To their credit, a few Republicans — including Lisa Murkowski — behaved like adults, asked coherent questions, understood the overwhelming importance of the testimony and voted on the merits of evidence to convict. All others hid behind claims that the trial was unconstitutional (an issue that had been resolved) and voted on constitutionality (which was not the question at hand.) They didn’t show up, didn’t listen and didn’t vote about the relevant issue.

The impeachment trial was possibly the last chance for the Republican Party to break ties with Donald Trump and return to a semblance of rational governing. They blocked the indictment with a purely partisan vote but lost any semblance of credibility.

According to a recent voting records review, 140,000 voters in 25 states changed their Republican Party affiliation to Democrat or undeclared since the Jan. 6 insurrection. Even pro-life Christians are backing away from a party that thinks physical violence is acceptable. Some say these defections are the tip of the iceberg. We can only hope.

What can the future possibly hold for a political party aligned with outrageous lies, Proud Boys, far-right militias, white supremacists and deplorable elected officials who behave like backstreet hoodlums now feeling empowered?

The problem with the Republican Party implosion is that democracy works best with at least two political groups with defined public policy philosophies and an ability to compromise in the best interest of constituents. Competent leaders embrace opposing views to inform decision-making so that all aspects of an issue are considered. The elegant design of our democratic system of government was abandoned for the last four years while Republicans ran roughshod toward enriching the wealthy and pandering to the lowest echelon of their base.

One hopes that rational Republicans will reform under a new banner or leadership. Either way, Trump-supported violence remains a grave concern. The FBI warns that white supremacist groups and militias — the very rioters loudly proclaiming their undying loyalty to Trump on live television as they ravaged the Capitol — remain the most concerning domestic threat to the United States.

The 2020 election should have been a warning red flag for Republicans as the outcome was clear. Democrats now control the White House, the Senate and the House of Representatives. Democrats remain functional, hoping to work with colleagues across the aisle, with a president embracing the democratic process. The world is breathing a collective, hopefully not temporary, sigh of relief for the United States.

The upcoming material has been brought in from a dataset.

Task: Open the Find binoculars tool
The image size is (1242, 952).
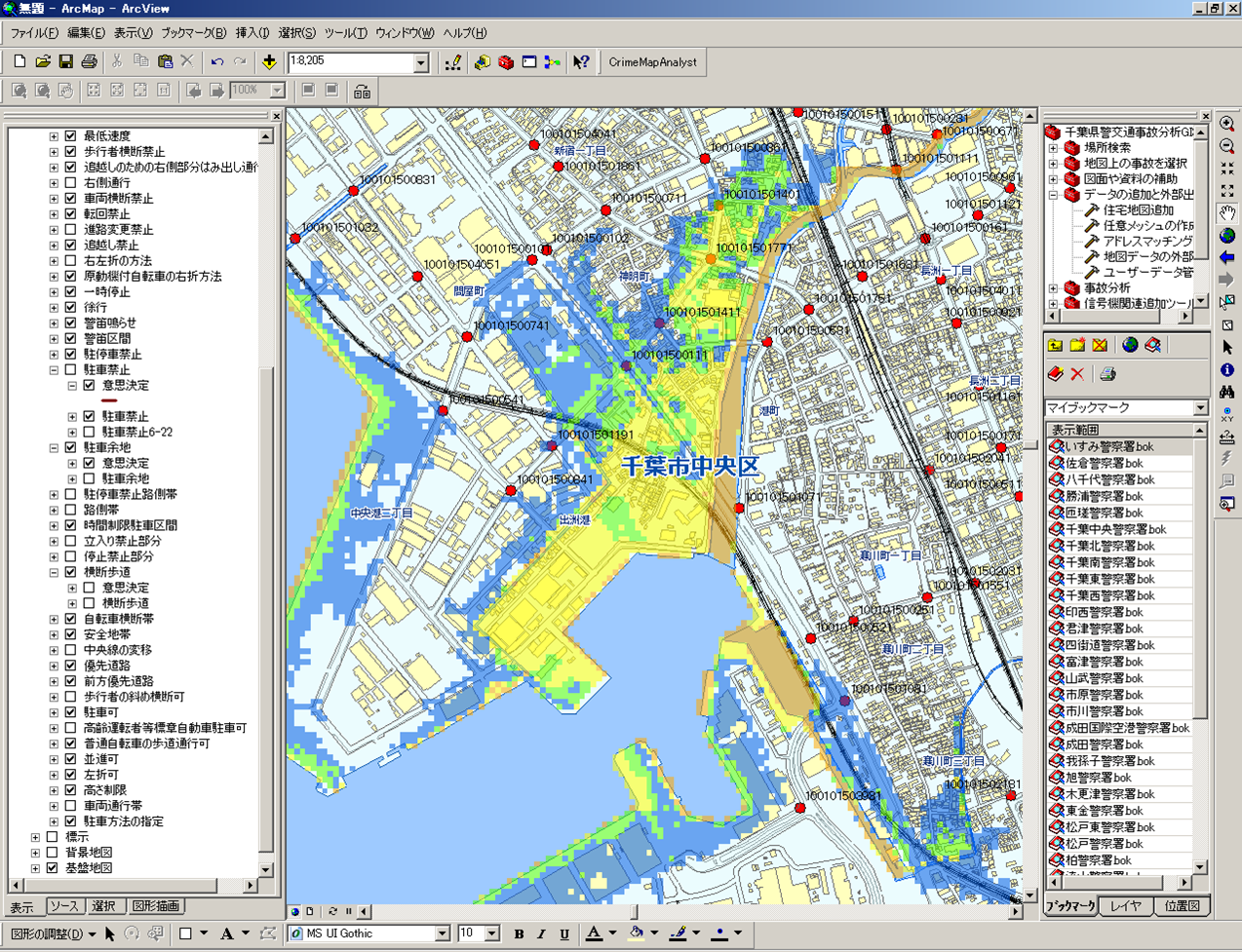Action: [x=1226, y=392]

It’s sad that the party of Lincoln has fallen so low, failed so miserably and completely lost sight of its historical ideals and duty to faithfully serve. Behaviorists often suggest one has to “hit bottom” before starting the road to recovery. Republicans have hit bottom. It could be a long road back or simply a self-inflicted demise.

After the last four years, though, the chaos won’t be missed. RIP.

• Deborah Craig resides in Juneau.

More in Opinion

Apayauq Reitan, the first transgender woman to participate in the Iditarod, tells the House Education Committee on March 30, 2023, why she opposes a bill restricting transgender rights. (Mark Sabbatini/Juneau Empire file photo)
Opinion: The imaginary transgender sports crisis

House Bill 183 is a right-wing solution to a problem that doesn’t exist now and never will.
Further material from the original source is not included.